In my session at Ignite Tour Milan in January I’ve talked (with a real demo too) about how to use Deployment slots when you need to deploy a web application in the cloud and you have the need to separate the production environment from a “testing” environment or a “preview” environment (for scenarios where you want that only some users can use the preview version of your application).
I’ve received the following question from some attendees: we’re using Azure Function for our customers in Dynamics 365 Business Central SaaS. Can we use deployment slots also for Azure Functions? The answer is YES and I’ve promised a more detaild explanation here. Now it’s the time 🙂
In an Azure Cloud service, Deployment slots permits you to have different isolated environments for your application and you can easily swap between environments with just few clicks.
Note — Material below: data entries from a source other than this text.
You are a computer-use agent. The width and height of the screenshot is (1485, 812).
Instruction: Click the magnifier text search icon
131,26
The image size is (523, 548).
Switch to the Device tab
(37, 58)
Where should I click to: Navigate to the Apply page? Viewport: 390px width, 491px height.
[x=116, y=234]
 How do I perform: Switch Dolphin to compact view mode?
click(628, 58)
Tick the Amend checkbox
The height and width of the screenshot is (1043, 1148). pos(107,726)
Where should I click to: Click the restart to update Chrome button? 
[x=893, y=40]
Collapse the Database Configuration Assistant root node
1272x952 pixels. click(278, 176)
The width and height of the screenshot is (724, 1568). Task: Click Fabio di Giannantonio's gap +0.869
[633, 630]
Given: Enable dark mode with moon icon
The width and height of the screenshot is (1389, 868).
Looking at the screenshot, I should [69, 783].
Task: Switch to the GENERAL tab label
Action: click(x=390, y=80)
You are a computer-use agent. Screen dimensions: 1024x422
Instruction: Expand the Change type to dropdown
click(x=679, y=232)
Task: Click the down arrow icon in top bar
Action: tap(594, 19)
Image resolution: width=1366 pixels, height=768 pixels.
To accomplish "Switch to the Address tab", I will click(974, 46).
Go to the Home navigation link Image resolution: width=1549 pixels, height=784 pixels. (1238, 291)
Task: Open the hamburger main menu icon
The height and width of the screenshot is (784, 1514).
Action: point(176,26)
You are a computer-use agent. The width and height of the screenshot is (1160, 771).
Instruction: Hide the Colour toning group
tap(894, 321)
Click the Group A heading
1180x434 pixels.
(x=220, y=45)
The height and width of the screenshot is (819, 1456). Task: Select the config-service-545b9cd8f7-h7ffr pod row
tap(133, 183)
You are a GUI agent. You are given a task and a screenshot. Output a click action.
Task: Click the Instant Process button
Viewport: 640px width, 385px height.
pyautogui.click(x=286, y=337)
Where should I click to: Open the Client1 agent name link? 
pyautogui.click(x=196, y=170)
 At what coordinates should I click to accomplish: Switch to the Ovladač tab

For example, you can have a production slot where your released production application is running and then you can have a staging slot where your “under development” version of the application is released.
Deployment slots for App Service are quite common when you’re working with web apps on Azure, but what about Azure Functions? Yes, Azure Function support deployment slot features too and you should use this feature.
To create a new deployment slot for an Azure Function, go to the Azure Portal, select your Function’s app and under Slots click the + button to add a new slot:

In the Create a new deployment slot window, select a name for your slot and click Create:

Here I’ve created a slot called testing because I want a new endpoint (slot) for deploying a new preview version of my Azure Function without affecting the stable production environment. Now the deployment of your slot starts and when finished you will have a new slot created (here called testing). As you can see, we have now two slots: the production slot (the first red box in the below image) and the testing slot (second red box):

As you can see in the above image, the testing slot has its own url and no functions deployed on it yet:

You need now to deploy your Azure Function to the testing slot. We can directly perform this task from Visual Studio (where we have our Azure Function preview version to deploy in the cloud). Right click the solution and select Publish. In the Publish window, click on New to create a new publishing profile and from the Pick a publish target page select the Select Existing option for your App Service plan:

You can now search for your existing App Service instances where to deploy your function and you can now also select the available slots:

By selecting the desired slot (here I select testing), clicking OK and then Publish, your Azure Function is deployed to the newly created slot:

and the new codebase responds to the testing slot url (new endpoint). In this way, you can have a set of your customers that tests the new function implementation while all the other customers continues to use the production endpoint. Two different versions of your Azure Function are now live in the cloud.
When your tesing is finished and you are ready to push the new Azure Function version to all the customer’s base, you can simply swap the testing slot into the production slot. This can be done by clicking the Swap action in the Azure Portal:

This will swap the Source instance to the Target instance:

Remember that if you have different settings between slots, you need to check if also settings must be swapped or not. If you want to perform a rollback, just swap again the slots.
This is a recommended best practice to adopt if you work with Azure Functions for Dynamics 365 Business Central. You should never change the function’s code directly in the production instance without testing, because this could affect all your customers. Working with slots can help you on having a more reliable solution.